::: Data supplied :::

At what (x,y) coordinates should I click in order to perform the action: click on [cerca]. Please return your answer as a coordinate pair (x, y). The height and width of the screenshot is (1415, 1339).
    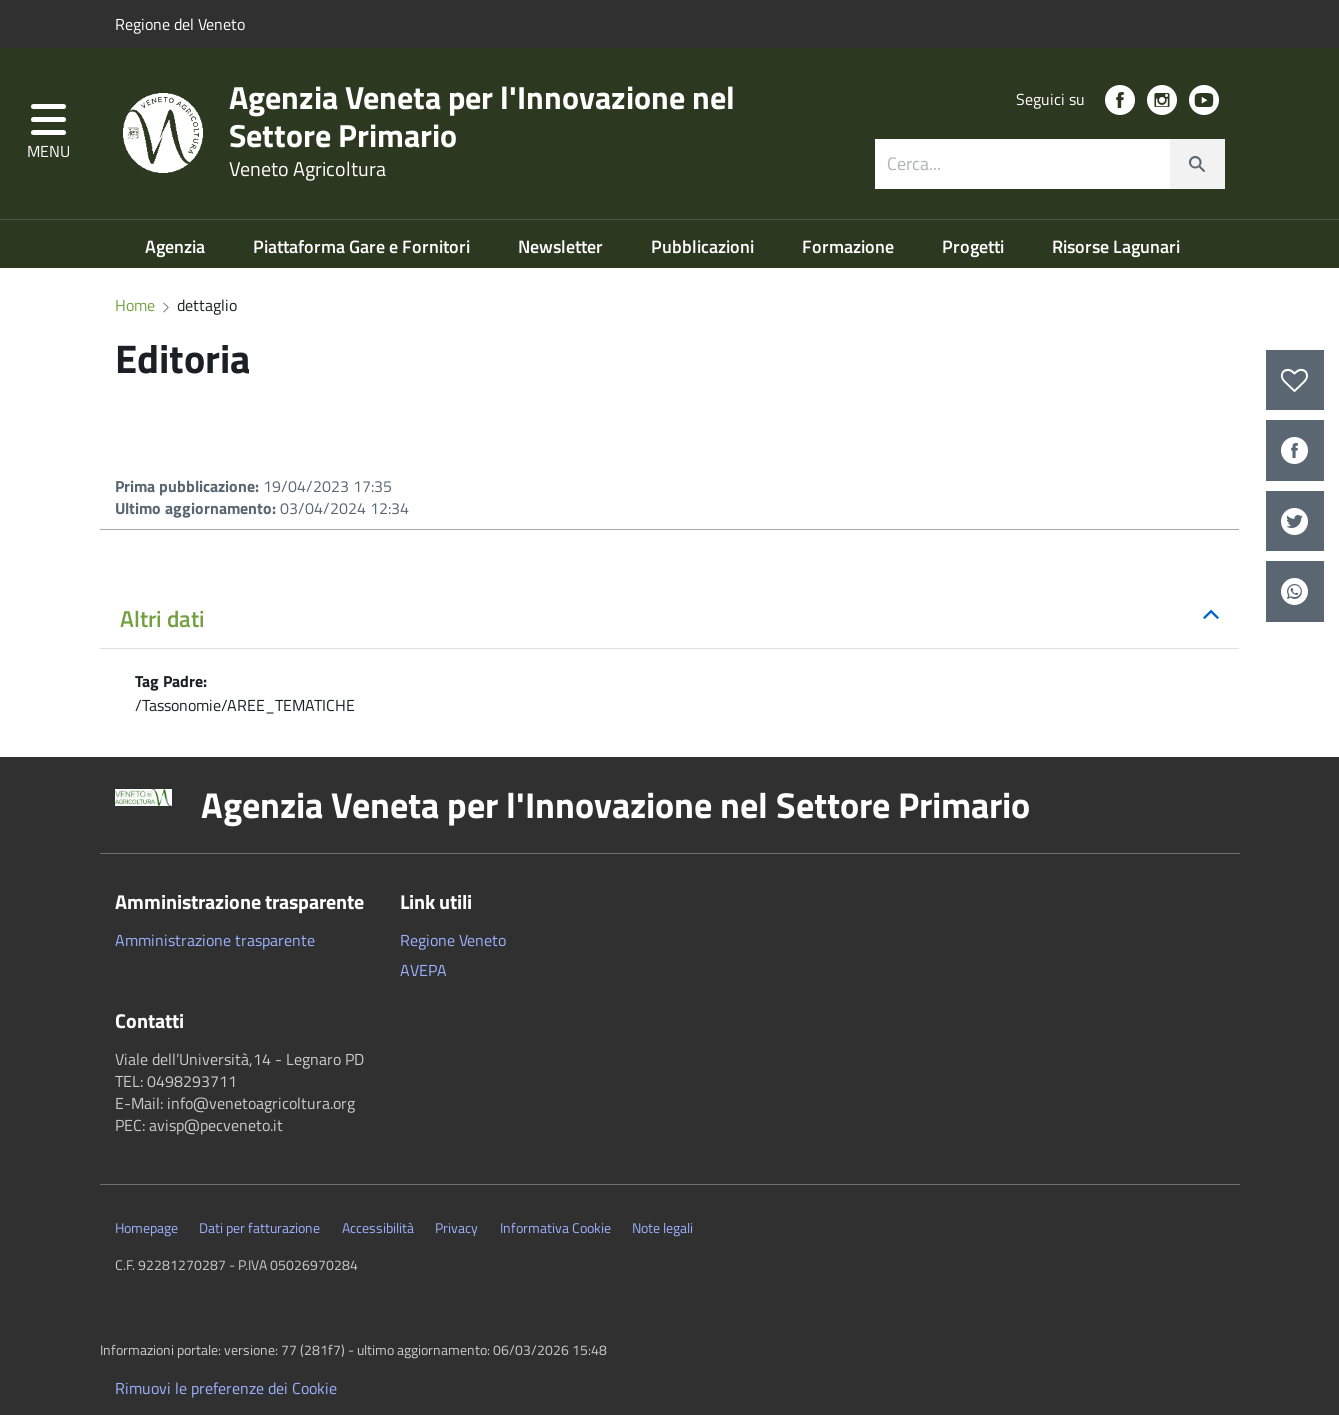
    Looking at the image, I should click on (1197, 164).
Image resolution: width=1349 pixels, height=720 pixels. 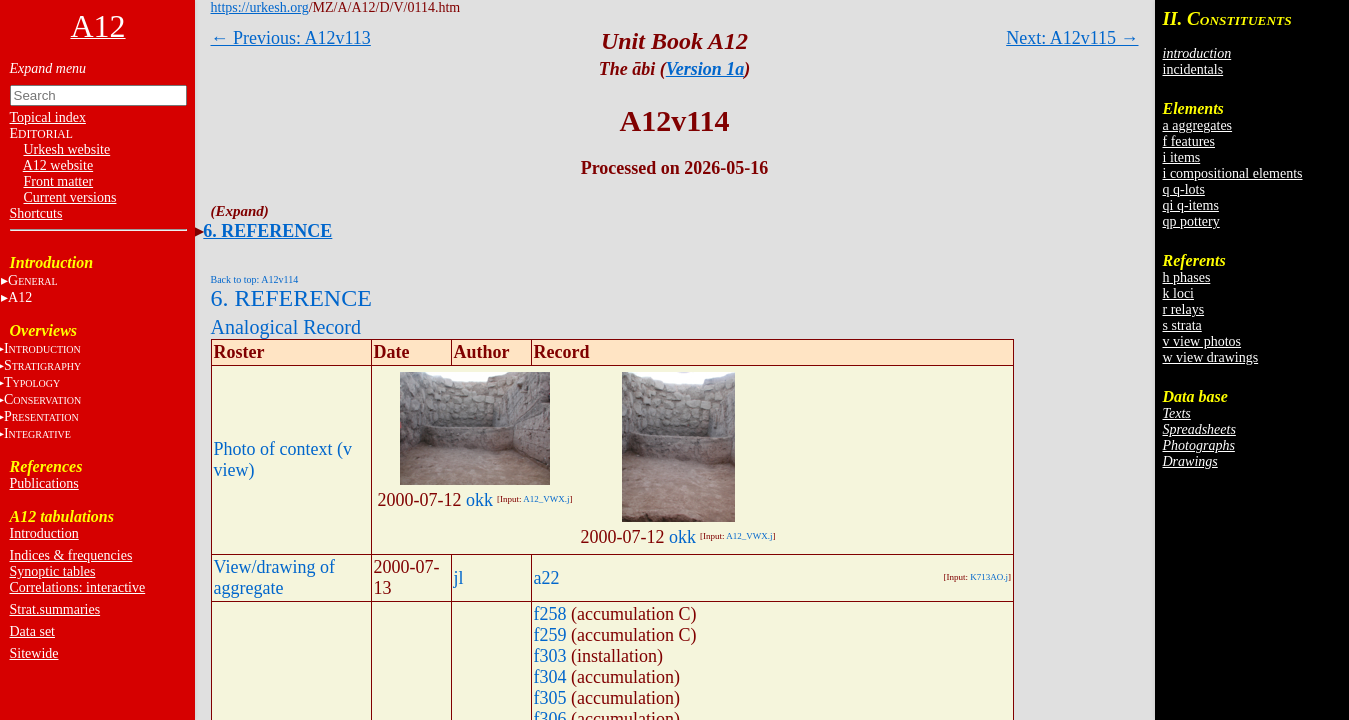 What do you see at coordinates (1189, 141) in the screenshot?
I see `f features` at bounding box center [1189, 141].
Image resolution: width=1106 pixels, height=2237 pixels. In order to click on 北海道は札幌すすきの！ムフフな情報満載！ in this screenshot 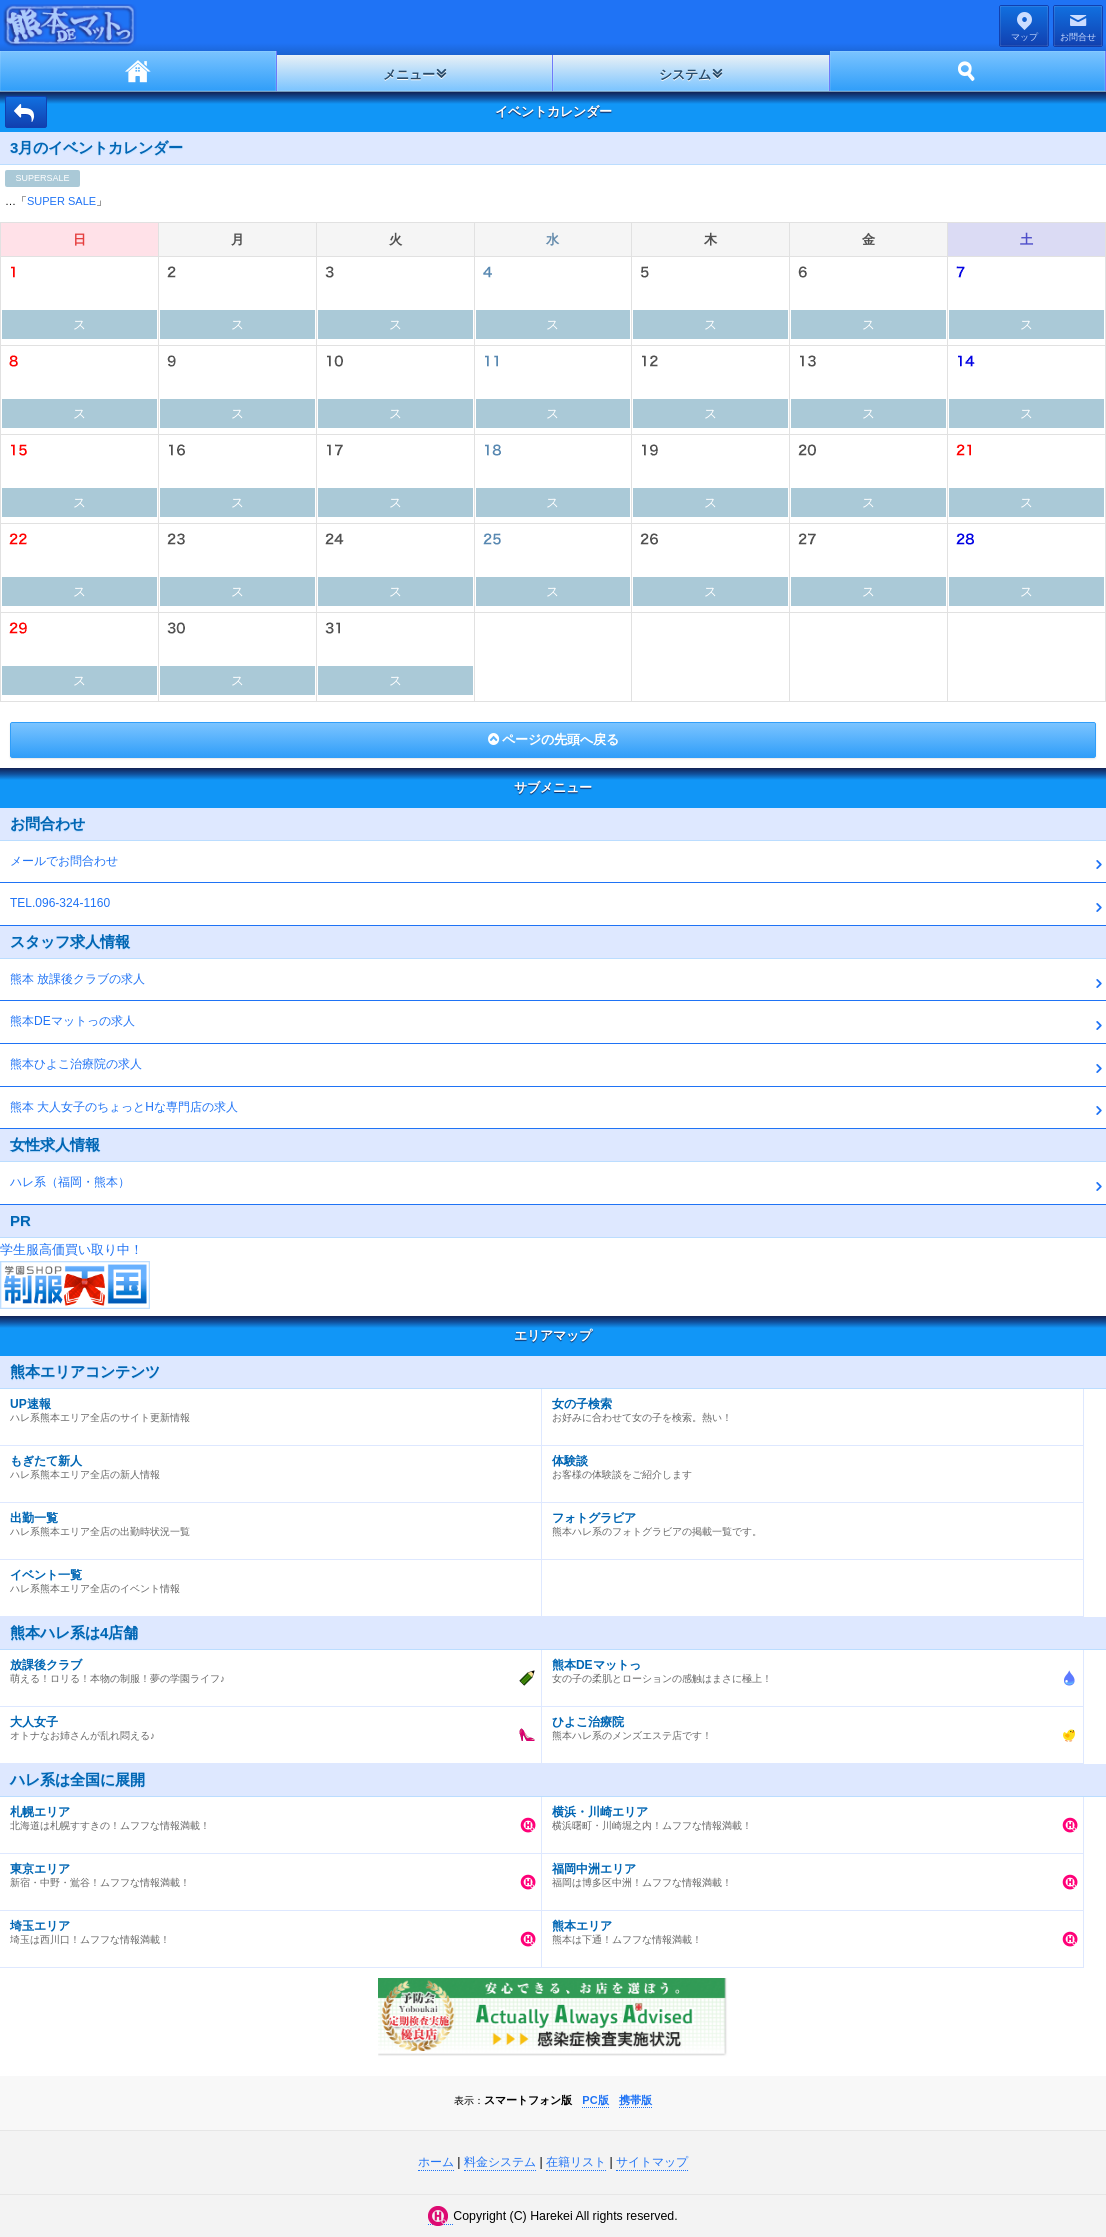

:::

**Problem to solve**
Rewrite the entries from the start through the line containing "Looking at the", swapping "coordinate pair" for "pair of numbers" and changing nothing else. Leave the pictures out.

**Exercise solution**
At what (x,y) coordinates should I click in order to perform the action: click on [cerca]. Please return your answer as a pair of numbers (x, y). The height and width of the screenshot is (1415, 1339).
    Looking at the image, I should click on (1197, 164).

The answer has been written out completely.